На столиках для пикника спали двое бездомных. Я хорошо навострилась не смотреть на неприятные вещи. Я умела «обогнуть» взглядом любую лужу блевотины на платформе, любого сломленного джанки, ползущего к ограде, любую женщину, орущую на плачущего младенца, даже пары, ссорящиеся за столиком в ресторане, женщин, роняющих слезы в фетучини, крутящих на пальцах обручальные кольца – принадлежность к тому самому «пятидесяти одному проценту» помогала сохранять самообладание. Один бездомный, закуклившийся в наслоения выцветшего тряпья, лежал на боку спиной ко мне. Штаны у него были приспущены. Кусок испачканной дерьмом туалетной бумаги торчал у него между ягодицами, как белый флаг. С одной ноги упала тенисная туфля и теперь лежала рядом со столом.
Я смотрела на него, пока хватало сил. Солнце как будто не знало, заходить ему или нет, и вместо обычного трансцендентного упоения, какое я испытывала, когда в городе менялся свет, я заметила, что среди камней зашевелились крысы. Ты начинаешь нервничать, сказал я себе. Проверив телефон, я пешком вернулась домой.
Приглашение было сформулировано в самых общих словах, и я отнеслась к нему настороженно и решила выжидать, что же будет дальше. Но Симона была совершенно серьезна: она будет рада пригласить меня на обед, точнее, нас с Джейком. Будем только мы втроем. Меня ждали к восьми вечера. Когда я перебрала свои книги в поисках чего-нибудь, чем ее удивить, то наткнулась на томик Эмили Дикинсон, который она мне одолжила, когда я впервые была в ее квартире. С тех пор я несколько раз его прочла, но взяв его в руки сейчас, вновь испытала неловкость – не от воспоминаний, а от того, с какой легкостью можно забыть полдня, от того, как тысячи ран и побед тускнеют, пока не останутся самые острые мгновения, да и те не задерживаются в памяти надолго. Я уже забыла про бездомных у реки. Уже забыла, каково бывает осенью. Мою печаль в тот день, когда я от нее уходила… Эта печаль теперь была заключена в том томике, но и в нем обернулась лишь реликвией или пережитком.
А значит, сказала я своему отражению в зеркале, пока подводила глаза, я не просто возвращаюсь в квартиру Симоны, но возвращаюсь на обед, и я не просто иду к ней, но иду к ней с Джейком. Я надела вязаный косами черный свитер, высокие черные сапоги и черные же легинсы. Я немного размазала подводку для глаз и намотала на шею огромный серый шарф. Сюрпризы на каждом шагу.

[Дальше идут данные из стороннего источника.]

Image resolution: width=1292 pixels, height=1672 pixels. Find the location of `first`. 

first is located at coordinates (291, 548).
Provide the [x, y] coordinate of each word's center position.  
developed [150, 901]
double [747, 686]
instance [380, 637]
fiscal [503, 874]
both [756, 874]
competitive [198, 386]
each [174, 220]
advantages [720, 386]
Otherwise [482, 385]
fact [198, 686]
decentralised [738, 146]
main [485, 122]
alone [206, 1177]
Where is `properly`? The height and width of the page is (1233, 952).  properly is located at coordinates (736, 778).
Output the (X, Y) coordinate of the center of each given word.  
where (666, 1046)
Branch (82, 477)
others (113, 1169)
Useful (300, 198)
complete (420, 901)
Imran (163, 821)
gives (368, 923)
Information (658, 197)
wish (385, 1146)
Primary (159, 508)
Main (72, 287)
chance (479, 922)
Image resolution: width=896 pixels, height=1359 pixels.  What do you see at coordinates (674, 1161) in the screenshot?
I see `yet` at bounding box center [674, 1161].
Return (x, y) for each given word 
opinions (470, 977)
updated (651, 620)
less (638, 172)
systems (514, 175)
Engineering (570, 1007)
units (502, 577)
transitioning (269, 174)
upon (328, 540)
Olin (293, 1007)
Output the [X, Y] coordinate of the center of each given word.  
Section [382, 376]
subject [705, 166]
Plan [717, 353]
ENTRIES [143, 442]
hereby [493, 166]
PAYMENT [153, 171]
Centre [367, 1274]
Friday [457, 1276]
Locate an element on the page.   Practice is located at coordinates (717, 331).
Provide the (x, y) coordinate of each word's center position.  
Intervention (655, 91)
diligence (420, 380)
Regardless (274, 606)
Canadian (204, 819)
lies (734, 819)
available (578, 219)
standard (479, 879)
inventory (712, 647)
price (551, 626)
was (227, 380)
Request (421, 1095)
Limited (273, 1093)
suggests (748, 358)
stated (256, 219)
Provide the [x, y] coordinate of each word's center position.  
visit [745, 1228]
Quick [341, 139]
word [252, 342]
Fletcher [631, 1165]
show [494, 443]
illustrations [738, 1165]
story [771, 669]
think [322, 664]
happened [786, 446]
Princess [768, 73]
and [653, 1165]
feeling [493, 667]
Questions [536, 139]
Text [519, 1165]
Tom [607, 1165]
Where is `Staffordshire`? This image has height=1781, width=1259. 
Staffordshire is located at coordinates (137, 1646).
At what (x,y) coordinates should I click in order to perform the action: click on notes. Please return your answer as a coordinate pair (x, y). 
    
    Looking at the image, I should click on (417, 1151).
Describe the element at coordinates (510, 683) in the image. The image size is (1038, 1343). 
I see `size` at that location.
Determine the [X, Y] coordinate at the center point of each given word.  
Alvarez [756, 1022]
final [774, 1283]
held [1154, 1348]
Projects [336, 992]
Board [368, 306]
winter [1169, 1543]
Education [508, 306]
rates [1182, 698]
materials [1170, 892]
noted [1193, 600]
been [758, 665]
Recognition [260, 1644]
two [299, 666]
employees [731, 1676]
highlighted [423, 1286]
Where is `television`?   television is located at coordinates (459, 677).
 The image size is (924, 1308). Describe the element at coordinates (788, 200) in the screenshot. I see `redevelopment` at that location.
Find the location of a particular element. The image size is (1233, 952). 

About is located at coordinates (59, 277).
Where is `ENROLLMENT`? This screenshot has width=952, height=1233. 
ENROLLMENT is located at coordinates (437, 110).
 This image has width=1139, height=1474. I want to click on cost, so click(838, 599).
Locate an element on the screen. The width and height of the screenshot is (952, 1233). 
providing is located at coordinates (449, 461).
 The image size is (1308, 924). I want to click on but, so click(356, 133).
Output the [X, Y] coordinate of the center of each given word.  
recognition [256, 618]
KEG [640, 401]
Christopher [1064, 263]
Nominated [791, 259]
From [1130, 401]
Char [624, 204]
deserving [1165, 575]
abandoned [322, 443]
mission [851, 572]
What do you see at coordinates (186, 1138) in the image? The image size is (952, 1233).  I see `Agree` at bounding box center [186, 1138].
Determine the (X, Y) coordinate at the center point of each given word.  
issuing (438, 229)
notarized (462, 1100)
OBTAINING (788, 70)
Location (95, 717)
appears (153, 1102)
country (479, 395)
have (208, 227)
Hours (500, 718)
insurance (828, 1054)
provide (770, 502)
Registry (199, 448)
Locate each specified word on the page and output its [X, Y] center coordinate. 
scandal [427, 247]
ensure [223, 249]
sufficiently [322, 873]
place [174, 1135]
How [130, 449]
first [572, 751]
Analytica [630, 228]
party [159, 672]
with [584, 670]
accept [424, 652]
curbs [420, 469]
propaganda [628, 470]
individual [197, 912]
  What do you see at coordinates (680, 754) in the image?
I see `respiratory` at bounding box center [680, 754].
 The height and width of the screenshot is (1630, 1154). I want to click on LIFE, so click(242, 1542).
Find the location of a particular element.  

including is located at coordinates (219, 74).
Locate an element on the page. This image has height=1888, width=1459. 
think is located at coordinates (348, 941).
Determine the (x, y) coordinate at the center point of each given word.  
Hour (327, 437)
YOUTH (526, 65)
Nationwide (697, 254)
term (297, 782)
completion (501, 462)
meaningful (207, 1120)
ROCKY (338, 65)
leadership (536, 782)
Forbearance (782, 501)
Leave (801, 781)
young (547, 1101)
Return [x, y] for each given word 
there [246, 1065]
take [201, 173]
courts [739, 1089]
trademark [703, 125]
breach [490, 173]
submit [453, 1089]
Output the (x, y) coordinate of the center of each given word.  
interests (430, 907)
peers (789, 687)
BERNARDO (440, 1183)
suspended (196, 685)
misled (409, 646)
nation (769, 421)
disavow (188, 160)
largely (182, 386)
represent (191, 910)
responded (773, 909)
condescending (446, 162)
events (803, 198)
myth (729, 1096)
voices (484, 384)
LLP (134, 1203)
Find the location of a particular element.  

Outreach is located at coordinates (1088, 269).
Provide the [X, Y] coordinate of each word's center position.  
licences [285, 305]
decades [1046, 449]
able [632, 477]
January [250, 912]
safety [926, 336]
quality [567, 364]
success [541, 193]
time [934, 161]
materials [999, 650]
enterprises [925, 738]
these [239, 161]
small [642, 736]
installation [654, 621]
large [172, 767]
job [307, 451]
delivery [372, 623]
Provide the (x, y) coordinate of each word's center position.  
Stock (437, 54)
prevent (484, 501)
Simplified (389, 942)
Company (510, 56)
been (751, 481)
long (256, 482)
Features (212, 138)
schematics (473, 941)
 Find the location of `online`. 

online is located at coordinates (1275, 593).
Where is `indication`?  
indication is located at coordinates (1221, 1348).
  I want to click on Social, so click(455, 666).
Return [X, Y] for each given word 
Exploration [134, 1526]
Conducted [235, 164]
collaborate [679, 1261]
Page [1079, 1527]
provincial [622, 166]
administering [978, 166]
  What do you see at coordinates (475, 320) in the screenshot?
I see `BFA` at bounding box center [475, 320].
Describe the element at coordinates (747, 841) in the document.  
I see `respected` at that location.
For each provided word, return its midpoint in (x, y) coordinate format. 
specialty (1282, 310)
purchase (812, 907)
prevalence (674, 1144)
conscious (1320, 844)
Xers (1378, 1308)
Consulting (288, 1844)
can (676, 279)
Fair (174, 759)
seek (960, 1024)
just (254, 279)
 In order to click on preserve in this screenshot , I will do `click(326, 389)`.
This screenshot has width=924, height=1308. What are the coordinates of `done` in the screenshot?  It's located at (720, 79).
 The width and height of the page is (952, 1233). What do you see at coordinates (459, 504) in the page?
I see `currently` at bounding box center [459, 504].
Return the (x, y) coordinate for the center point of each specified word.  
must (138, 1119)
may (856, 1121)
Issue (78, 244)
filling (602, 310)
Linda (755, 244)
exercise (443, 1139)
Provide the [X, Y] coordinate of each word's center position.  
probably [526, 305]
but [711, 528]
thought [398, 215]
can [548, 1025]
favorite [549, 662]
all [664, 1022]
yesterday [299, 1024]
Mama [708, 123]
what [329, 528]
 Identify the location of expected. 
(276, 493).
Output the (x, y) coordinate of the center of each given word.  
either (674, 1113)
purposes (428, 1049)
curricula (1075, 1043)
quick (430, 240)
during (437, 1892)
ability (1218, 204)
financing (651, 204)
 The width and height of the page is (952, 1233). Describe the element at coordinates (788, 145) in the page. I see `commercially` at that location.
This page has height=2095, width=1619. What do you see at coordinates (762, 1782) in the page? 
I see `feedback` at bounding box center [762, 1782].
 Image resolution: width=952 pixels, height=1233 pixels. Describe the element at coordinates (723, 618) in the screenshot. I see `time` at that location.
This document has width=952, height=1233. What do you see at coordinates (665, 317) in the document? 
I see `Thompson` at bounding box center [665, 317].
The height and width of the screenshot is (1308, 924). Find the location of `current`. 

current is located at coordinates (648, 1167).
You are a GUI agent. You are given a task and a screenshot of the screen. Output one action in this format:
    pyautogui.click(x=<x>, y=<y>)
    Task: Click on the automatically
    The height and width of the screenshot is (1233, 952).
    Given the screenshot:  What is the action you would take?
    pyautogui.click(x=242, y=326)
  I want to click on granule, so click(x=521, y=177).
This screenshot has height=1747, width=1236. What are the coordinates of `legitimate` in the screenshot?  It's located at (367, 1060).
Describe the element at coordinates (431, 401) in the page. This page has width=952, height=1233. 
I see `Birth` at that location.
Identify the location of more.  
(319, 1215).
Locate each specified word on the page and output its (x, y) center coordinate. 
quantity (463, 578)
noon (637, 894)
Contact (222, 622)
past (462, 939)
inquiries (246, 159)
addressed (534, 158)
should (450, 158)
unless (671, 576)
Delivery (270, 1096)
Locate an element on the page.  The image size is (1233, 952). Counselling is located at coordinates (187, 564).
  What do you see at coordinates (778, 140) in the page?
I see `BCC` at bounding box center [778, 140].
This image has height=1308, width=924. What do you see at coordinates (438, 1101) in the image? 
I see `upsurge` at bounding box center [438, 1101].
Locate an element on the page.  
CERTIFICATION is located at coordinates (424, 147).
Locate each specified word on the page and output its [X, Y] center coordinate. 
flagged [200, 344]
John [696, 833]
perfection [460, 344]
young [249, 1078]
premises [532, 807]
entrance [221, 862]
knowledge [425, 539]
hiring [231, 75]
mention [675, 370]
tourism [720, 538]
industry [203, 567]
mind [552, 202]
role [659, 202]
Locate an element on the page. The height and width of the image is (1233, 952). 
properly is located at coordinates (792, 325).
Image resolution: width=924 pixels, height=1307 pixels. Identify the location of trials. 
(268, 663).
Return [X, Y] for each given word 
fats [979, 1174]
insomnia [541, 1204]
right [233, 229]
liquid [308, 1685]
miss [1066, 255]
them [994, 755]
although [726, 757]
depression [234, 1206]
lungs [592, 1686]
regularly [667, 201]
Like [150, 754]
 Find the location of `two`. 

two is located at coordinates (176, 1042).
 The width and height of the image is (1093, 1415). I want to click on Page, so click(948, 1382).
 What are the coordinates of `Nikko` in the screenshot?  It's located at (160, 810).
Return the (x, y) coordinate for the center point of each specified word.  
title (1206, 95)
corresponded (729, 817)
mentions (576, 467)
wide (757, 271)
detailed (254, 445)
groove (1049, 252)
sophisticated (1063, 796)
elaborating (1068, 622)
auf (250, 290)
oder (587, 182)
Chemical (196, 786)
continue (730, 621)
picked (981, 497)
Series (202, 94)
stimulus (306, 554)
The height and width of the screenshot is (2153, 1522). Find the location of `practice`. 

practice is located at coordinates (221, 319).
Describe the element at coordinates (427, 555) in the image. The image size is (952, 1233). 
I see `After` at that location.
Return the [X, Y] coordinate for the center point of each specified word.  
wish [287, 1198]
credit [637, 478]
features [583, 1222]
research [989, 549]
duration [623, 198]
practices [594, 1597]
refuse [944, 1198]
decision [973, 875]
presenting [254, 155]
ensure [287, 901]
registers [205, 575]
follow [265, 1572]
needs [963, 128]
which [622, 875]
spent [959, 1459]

– А потом она затанцовывает себя до смерти. Это единственный способ умилостивить богов. Поразительно! Я стараюсь ходить всякий раз, когда ее дают, – сказала Симона, доставая из духовки жареную курицу.
Я застыла со стопкой книг, которую убрала с круглого стола. Положить их было некуда, только на пол.
– Правда? Звучит круто!
– Девчонка и ее «круто», – покачал головой Джейк.
Он листал «Размышления в карете скорой помощи»[42], наблюдая за нами с улыбкой, от которой я чувствовала себя позолоченной.
– Наверное, я когда-то слышала «Весну священную» Стравинского, – солгала я.
– Разумеется.
– Но уже плохо помню.
– Ну… – Она сняла кухонные перчатки. – Я бы порекомендовала балет. Музыка трогательная, утонченная, но публику в тринадцатом году возмутили не она или тема, а хореография Нижинского, его брутальность. Вот что на самом деле вызвало скандал. Достанешь из холодильника «Шенен Блан»?